Senate committee advances tenure task force resolution

BATON ROUGE--The Senate Committee on Education unanimously advanced a resolution Thursday that would create a task force to study tenure for college professors.

Senate Concurrent Resolution 6, sponsored by Sen. Stewart Cathey, R-Monroe, would create the Task Force on Tenure in Postsecondary Education. The task force would report back to lawmakers with suggestions on changing tenure policies in the state.

The resolution’s language suggests that Cathey, acting in line with Republican lawmakers in other states, is concerned about possible indoctrination of students at Louisiana universities.

“Postsecondary students should be confident that they are being exposed to a variety of viewpoints, including those that are dissenting,” the resolution reads. The resolution seeks to ensure that “faculty members are not using their courses for the purpose of political, ideological, religious or anti-religious indoctrination.”

While the original resolution called for just two faculty representatives on the task force, Cathey amended the bill to allow for one from each of Louisiana’s university systems. Cathey said that he was asked to do this by Jim Henderson, president of the University of Louisiana system.

The resolution has been met with a backlash from professors. The Association of Louisiana Faculty Senates passed a resolution condemning Cathey’s proposal, as did the LSU Faculty Senate.

LSU Faculty Senate President Mandi Lopez testified against the resolution.

"Novel ideas that go against convention often meet resistance, but it is these ideas and the subsequent endeavors that change the world," Lopez said. "Tenure allows experts to test the boundaries of conventional wisdom, without fear of reprisal or interference."

Henderson also testified before the committee, advocating the importance of tenure.

“Tenure does not protect against incompetence or malfeasance or other issues of cause,” Henderson said. Since 1940, he said, the American Association of University Professors “issued their first statement on tenure and academic freedom that's been a bedrock component of what we do.”

Henderson said that while he thought that Cathey had pure intentions, he disagreed with the language about indoctrination. Henderson said that from his perspective, a task force was not necessary, but he said that he would participate.
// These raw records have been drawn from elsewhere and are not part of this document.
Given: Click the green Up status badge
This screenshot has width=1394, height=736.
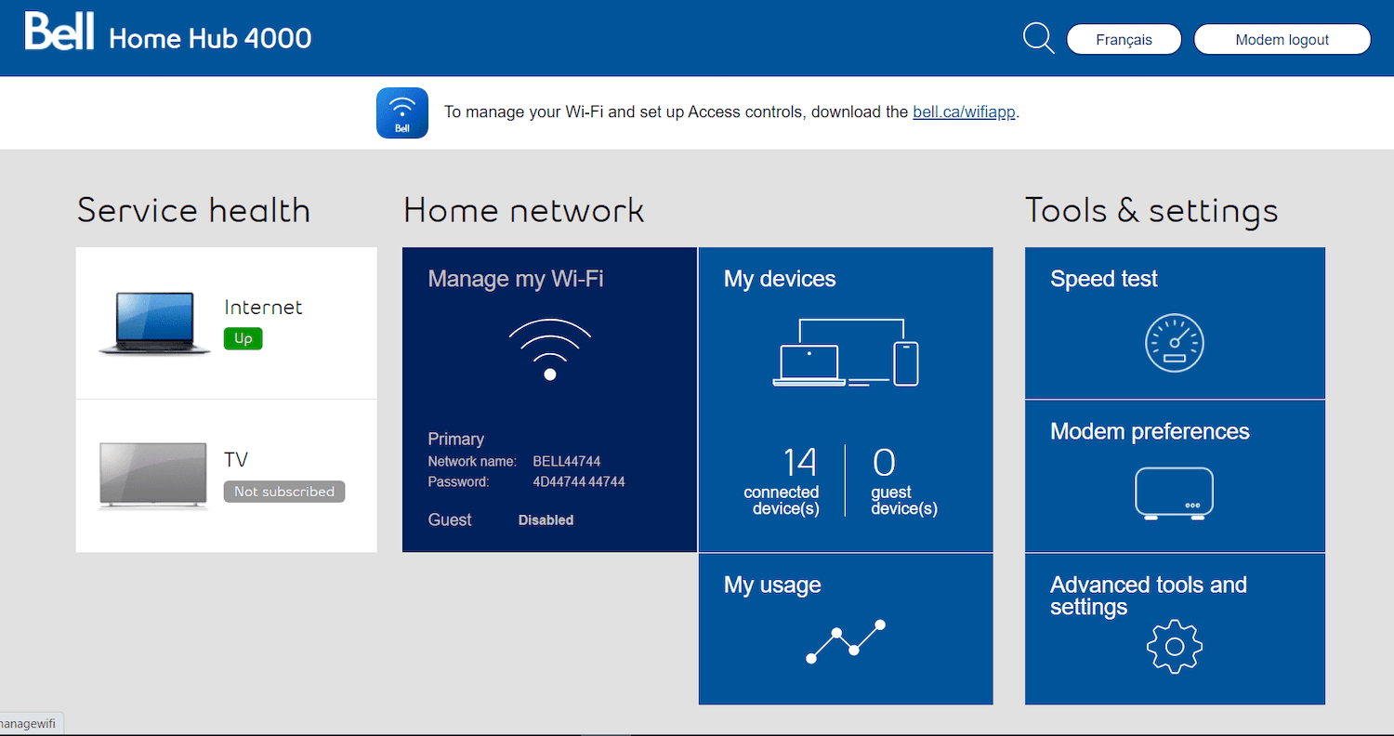Looking at the screenshot, I should point(243,338).
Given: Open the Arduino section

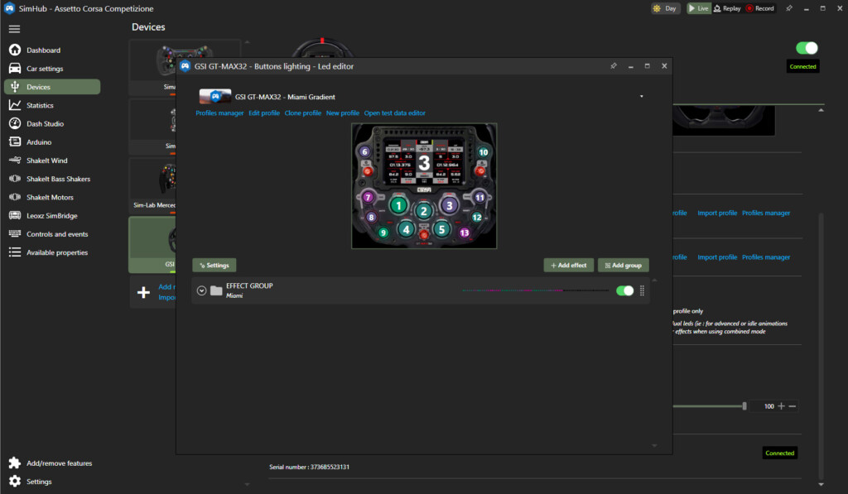Looking at the screenshot, I should [x=39, y=142].
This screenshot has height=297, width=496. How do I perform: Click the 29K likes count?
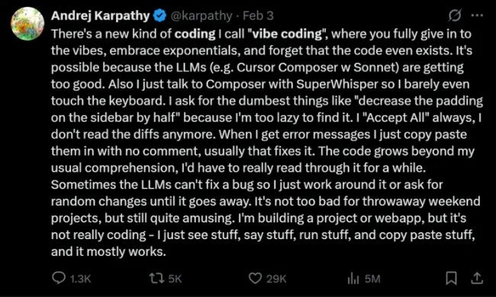(x=276, y=279)
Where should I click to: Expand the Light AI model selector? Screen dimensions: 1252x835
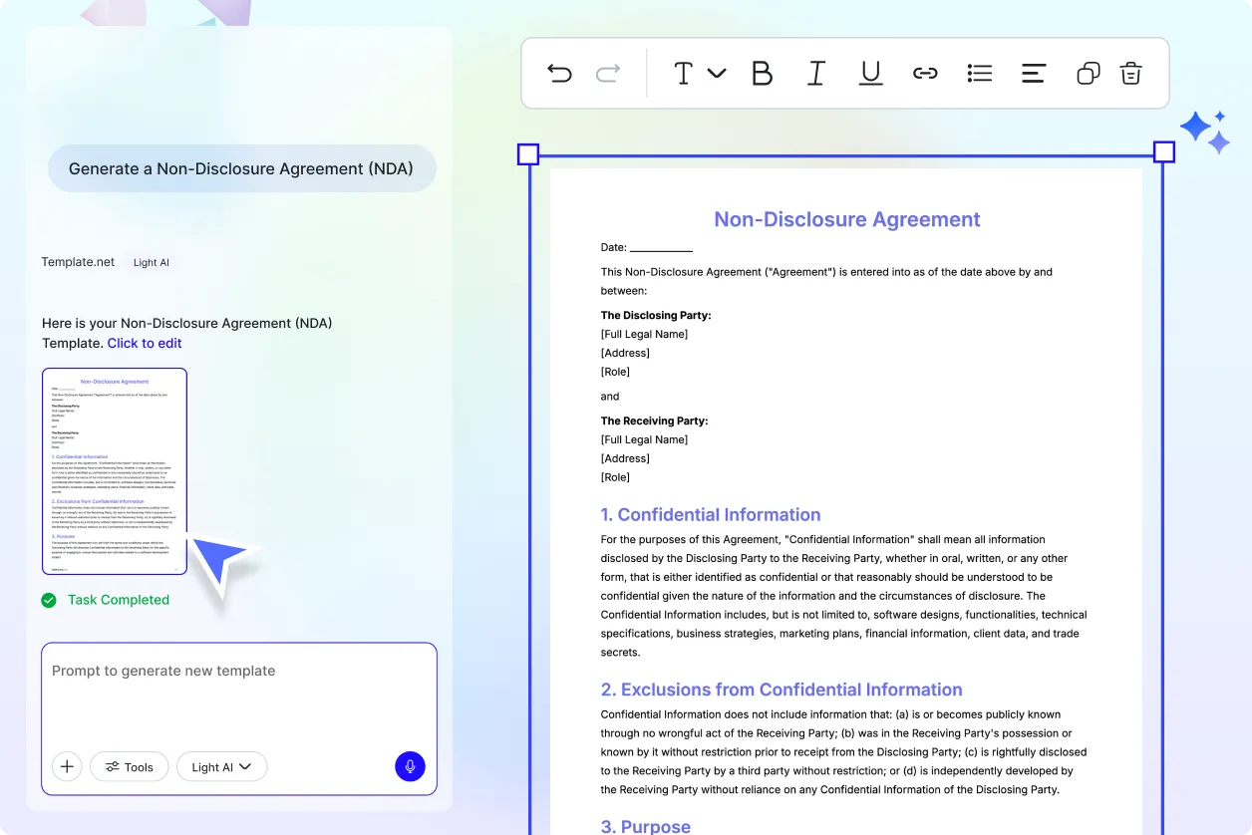(x=221, y=766)
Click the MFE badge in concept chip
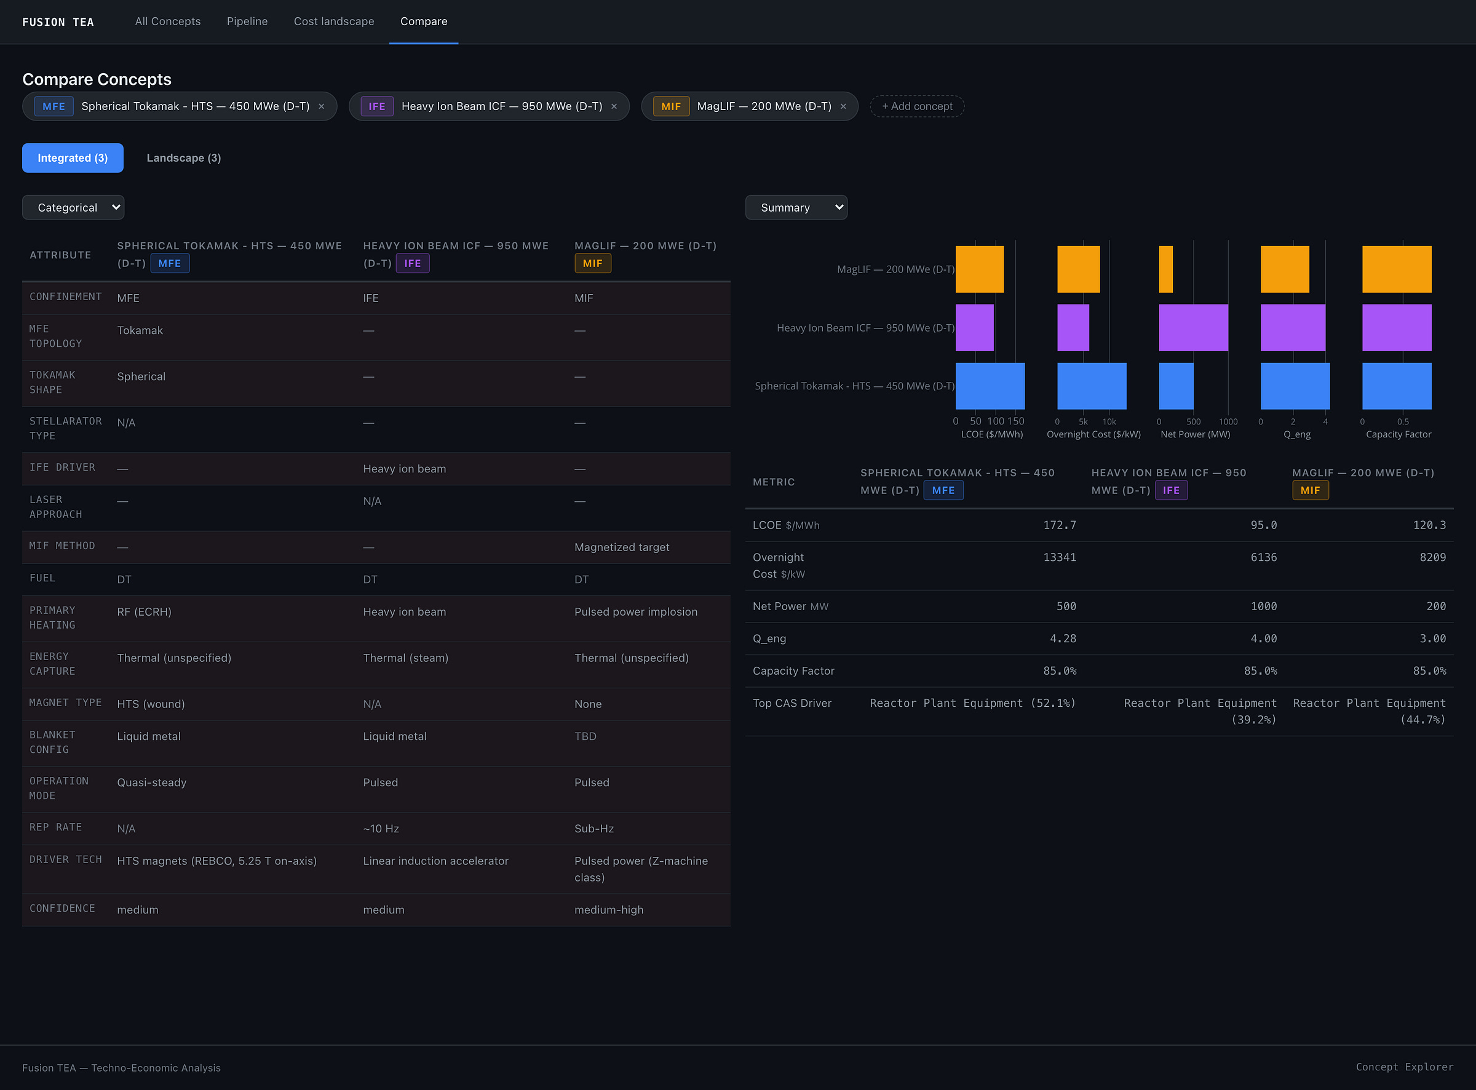Viewport: 1476px width, 1090px height. (54, 106)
“I will be an active participant as well as all the others that are appointed to it,” Henderson said. “And I think at the end of the day, it will result in an unequivocal statement of the value of indeterminate tenure in our work.”

Henderson also lamented the way that tenure is viewed in some circles.

“Unfortunately, we are in a time where caricatures about a concept are what people are against, and sometimes they can create that caricature and say, ‘This is the straw man, and I'm going to defeat you.’ Even if a straw man has no basis in reality," Henderson said.

In an interview, LSU President William Tate IV said that he did not oppose the task force.

“Democracy is about having conversations,” Tate said.

Sen. Kirk Talbot, R-River Ridge, said that he was concerned that free speech is not being respected on college campuses.

“It seems like tenure, at his height, was probably like I said in the late ‘60s,1970s,” he said. “They had a lot of political discourse, and they wanted professors to speak their mind. But it seems like we're going in the opposite direction.”

“They're not respecting the First Amendment anymore,” Talbot said. “It used to be valued. Now we have college campuses telling people you can't come here.”

Cathey said that the outcome of the task force is not certain.

“Maybe a recommendation actually strengthens tenure,” Cathey said.

Cathey’s tweets tell a different story.

Earlier this month, Cathey tweeted that faculty who break the law should lose their tenure. He followed that up with several broader comments on tenure.

“Would never advocate for tenure for anyone in any profession!” Cathey tweeted.